ROOM 1015
Hollyrose
2017
PERFUMER
Jerome Epinette
black pepper
blackcurrant
rose absolute
orchid
leather
patchouli
Unfortunately, Hollyrose was a clear miss for me. I’d only tried the brand’s Wavechild, which on first impression seemed nice to me. I picked Hollyrose as a random sample, but neither scent profile, nor execution was working out for my taste.
Hollyrose opens quite fruity to me. Only blackcurrant is listed, but I find it has a sweet, (over)ripe fruitiness akin to a roasted pineapple to my nose. It’s a bit sour, a bit rancid perhaps even? And this is amplified by a very sharp, harsh, but airy texture.

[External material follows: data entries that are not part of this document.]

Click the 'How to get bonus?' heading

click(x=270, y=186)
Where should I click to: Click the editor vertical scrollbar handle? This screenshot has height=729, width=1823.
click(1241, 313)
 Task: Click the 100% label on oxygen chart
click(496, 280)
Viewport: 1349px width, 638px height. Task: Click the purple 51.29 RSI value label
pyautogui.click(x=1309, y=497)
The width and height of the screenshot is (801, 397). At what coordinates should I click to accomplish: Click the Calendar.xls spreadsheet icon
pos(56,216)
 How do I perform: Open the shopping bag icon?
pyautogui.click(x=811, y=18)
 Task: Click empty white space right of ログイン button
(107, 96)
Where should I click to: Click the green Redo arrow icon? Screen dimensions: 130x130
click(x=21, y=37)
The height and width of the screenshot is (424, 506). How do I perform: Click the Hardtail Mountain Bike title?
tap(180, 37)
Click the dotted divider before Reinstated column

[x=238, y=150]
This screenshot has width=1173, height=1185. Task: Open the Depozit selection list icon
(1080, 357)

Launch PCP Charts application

After a moment of settling down, Hollyrose reveals itself to be a plasticy, faux-leather fragrance. You do get rose, but to my nose, it’s overpowered and not as prominent as others seem to perceive it. I’ve seen Hollyrose compared to Rose & Cuir by Frederic Malle for example, but I couldn’t recommend it as an alternative.
The way Hollyrose feels and wears reminds me of some of the older/harsher Montale fragrances. The combination of sweetness, acidity and leather almost made it a scrubber on my skin.